● **EXERCISE AIM**:
Count the lines in the entries below that contain the word "Where", matching case exactly. Reply with the number only.

● **RAW RECORDS**:
________________________

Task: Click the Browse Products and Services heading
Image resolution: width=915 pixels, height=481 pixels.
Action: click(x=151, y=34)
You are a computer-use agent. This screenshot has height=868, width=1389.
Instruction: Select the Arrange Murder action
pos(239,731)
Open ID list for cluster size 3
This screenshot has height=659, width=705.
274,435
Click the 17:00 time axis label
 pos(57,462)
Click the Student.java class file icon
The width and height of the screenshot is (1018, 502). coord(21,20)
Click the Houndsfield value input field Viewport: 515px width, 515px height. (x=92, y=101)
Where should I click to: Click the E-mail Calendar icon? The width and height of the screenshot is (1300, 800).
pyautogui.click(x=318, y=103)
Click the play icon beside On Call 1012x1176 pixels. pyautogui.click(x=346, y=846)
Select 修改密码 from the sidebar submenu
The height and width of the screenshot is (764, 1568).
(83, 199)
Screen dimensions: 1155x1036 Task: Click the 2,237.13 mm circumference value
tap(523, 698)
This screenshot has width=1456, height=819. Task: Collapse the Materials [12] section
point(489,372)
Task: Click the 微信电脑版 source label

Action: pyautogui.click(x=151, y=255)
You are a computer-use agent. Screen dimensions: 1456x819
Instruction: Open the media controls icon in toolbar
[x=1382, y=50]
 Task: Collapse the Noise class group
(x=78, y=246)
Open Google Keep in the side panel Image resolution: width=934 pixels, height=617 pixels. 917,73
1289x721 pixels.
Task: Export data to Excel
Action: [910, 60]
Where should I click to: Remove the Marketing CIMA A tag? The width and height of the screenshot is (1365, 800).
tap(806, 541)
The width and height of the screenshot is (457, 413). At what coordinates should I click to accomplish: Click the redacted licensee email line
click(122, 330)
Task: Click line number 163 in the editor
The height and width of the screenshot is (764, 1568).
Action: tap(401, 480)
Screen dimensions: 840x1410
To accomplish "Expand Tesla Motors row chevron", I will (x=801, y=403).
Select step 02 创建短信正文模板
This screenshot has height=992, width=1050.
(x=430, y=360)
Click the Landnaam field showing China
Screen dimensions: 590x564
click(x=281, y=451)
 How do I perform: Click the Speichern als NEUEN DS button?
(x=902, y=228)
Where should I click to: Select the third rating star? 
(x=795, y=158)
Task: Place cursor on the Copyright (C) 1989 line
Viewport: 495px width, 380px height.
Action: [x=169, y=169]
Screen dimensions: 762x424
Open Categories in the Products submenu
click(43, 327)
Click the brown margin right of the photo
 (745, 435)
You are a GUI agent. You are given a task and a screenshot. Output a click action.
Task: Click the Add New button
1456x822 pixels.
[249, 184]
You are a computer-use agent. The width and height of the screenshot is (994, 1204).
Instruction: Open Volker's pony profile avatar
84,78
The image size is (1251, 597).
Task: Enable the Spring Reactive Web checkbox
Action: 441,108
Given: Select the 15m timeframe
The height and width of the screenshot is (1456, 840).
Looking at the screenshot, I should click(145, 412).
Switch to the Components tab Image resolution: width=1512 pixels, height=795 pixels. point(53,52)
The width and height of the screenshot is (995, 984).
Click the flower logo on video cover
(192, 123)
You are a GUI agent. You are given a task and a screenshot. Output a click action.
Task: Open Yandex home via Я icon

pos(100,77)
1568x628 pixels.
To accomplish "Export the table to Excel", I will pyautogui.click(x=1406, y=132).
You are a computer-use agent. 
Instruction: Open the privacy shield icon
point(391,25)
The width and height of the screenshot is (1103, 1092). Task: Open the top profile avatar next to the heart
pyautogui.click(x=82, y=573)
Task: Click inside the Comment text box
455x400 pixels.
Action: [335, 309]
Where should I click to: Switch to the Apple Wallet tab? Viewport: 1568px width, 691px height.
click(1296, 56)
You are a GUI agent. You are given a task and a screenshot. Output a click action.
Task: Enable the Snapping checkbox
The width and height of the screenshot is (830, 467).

________________________

● **REPLY TO THE EXERCISE**:
4